23.06.2005 | aktual.: 23.06.2005 19:03

Nie dość, że maturzysta nie zna wyniku swojej matury, to nie wie nawet, czy ją zdał. Arkadiusz Doczyk powiedział, że niewielu młodych ludzi może sobie pozwolić na taką "inewstycję w ciemno".

Rektor Uniwersytetu Marii Curie-Skłodowskiej, Marian Harasimiuk mówi, że ta sytuacja nie jest problemem uczelni. Jego zdaniem, dokonywanie opłat rekrutacyjnych na konto uczelni to ryzyko maturzysty.

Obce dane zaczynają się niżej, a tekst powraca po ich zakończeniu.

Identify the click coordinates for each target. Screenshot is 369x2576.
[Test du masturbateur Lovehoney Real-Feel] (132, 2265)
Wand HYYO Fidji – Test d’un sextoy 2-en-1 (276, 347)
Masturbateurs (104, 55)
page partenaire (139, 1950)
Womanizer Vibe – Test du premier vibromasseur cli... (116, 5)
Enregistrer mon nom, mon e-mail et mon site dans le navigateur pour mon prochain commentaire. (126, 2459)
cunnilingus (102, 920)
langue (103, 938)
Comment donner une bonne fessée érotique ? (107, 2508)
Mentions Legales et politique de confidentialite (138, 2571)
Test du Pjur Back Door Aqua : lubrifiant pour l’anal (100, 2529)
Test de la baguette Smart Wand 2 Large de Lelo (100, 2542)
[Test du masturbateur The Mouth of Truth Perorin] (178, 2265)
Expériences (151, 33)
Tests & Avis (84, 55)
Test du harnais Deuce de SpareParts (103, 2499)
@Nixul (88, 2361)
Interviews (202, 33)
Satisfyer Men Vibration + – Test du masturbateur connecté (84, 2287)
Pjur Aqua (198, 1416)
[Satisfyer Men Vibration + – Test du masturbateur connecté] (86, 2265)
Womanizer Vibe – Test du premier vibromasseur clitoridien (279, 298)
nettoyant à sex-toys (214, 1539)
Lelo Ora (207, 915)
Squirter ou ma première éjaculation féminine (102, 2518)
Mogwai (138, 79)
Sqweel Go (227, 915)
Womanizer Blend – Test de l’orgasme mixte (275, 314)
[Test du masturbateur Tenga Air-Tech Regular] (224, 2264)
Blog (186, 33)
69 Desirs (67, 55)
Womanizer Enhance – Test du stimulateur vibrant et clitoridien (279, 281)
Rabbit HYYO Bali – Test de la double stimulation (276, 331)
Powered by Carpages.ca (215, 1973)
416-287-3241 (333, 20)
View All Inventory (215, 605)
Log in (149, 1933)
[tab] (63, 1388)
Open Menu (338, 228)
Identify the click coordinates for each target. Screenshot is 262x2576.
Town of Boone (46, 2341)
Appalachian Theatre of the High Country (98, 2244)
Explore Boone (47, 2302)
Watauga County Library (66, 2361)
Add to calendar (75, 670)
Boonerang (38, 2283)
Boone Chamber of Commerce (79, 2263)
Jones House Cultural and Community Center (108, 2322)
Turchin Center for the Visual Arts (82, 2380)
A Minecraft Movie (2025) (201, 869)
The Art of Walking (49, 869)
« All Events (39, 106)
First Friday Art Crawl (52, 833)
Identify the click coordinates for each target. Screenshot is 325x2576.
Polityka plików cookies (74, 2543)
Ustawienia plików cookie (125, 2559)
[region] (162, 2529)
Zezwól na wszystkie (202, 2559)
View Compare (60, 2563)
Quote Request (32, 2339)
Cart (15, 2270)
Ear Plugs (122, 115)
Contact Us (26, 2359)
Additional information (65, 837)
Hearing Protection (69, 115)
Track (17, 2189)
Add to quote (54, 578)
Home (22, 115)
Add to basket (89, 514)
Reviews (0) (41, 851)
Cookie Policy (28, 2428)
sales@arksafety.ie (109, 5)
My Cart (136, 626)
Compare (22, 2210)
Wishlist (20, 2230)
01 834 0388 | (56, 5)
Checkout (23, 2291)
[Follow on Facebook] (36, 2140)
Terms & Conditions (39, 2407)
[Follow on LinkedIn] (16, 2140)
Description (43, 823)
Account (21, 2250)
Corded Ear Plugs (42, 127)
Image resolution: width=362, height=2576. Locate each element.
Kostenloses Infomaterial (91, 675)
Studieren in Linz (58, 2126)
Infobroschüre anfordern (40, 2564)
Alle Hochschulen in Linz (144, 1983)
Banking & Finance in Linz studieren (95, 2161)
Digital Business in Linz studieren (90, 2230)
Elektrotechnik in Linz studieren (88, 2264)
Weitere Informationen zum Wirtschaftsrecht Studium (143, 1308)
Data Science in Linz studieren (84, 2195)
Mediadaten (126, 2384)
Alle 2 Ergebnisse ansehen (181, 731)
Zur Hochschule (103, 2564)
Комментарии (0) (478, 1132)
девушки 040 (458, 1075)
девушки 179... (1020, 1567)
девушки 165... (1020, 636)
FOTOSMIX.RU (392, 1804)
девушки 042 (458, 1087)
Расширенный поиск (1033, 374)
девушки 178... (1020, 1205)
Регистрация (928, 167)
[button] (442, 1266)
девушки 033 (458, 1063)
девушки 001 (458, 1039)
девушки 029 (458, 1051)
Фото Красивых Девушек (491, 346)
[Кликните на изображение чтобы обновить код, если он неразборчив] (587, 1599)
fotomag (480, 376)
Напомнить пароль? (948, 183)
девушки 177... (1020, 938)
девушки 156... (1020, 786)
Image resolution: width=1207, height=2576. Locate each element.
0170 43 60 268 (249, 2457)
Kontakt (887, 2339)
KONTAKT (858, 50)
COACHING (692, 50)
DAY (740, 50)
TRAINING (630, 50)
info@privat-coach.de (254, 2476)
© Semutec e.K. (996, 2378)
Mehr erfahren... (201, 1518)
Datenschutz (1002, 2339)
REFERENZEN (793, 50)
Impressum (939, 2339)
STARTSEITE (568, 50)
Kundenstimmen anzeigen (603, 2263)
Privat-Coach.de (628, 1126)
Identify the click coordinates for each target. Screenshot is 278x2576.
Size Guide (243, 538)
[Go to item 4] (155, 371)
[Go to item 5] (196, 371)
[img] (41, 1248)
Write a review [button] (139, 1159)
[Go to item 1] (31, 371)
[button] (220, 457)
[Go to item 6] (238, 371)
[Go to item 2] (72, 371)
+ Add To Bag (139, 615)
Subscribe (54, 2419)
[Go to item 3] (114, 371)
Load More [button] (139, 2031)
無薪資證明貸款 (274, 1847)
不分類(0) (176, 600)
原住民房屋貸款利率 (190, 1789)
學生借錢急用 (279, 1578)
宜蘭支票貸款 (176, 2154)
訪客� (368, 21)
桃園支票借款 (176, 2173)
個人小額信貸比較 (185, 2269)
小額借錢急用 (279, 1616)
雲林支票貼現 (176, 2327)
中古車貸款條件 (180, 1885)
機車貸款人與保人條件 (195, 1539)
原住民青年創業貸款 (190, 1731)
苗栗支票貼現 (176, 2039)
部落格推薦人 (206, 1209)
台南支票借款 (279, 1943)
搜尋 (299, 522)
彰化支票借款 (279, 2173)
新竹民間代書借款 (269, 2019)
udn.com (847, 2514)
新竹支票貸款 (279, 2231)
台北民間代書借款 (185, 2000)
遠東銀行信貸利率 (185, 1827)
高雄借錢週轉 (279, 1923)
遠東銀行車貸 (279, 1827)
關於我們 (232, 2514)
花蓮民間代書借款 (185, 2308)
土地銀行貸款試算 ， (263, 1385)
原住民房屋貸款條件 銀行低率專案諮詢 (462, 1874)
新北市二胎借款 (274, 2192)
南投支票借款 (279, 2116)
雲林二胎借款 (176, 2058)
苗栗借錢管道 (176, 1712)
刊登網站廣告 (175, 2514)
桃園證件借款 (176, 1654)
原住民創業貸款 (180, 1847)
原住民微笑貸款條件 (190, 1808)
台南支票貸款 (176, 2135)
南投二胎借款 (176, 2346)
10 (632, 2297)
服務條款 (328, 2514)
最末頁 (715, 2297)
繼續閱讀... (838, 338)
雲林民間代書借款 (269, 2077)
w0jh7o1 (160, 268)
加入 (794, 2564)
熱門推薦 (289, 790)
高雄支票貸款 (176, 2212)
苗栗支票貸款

Ręce rozkłada Minister Edukacji. Mirosław Sawicki powiedział, że termin pobierania opłat wstępnych leży w gestii uczelni. Ma jednak wiele wątpliwości, co do przeprowadzania tegorocznej rekrutacji. Minister Sawicki zastanawia się, dlaczego wysokość opłaty wstępnej jest taka sama zarówno dla tych, którzy muszą zdawać egzaminy wstępne, jak i dla tych, którzy przechodzą rekrutację tylko na podstawie nowej matury.

Arkadiusz Doczyk ostrzega, że tak zwana opłata wstępna to tylko początek wydatków przyszłych studentów. Jego zdaniem jest jeszcze wiele opłat, ukrytych w uczelnianych regulaminach, które niebawem będą musieli pokryć absolwenci szkół średnich. Mit bezpłatnych studiów dawną minął - powiedział.

Zarówno Minister Edukacji, jak i Parlamen Studentów będą apelować do rektorów o zmiany w procesach rekrutacyjnych na wyższe uczelnie, tak aby nie narażać na nieuzasadnione koszty kandydatów na studia.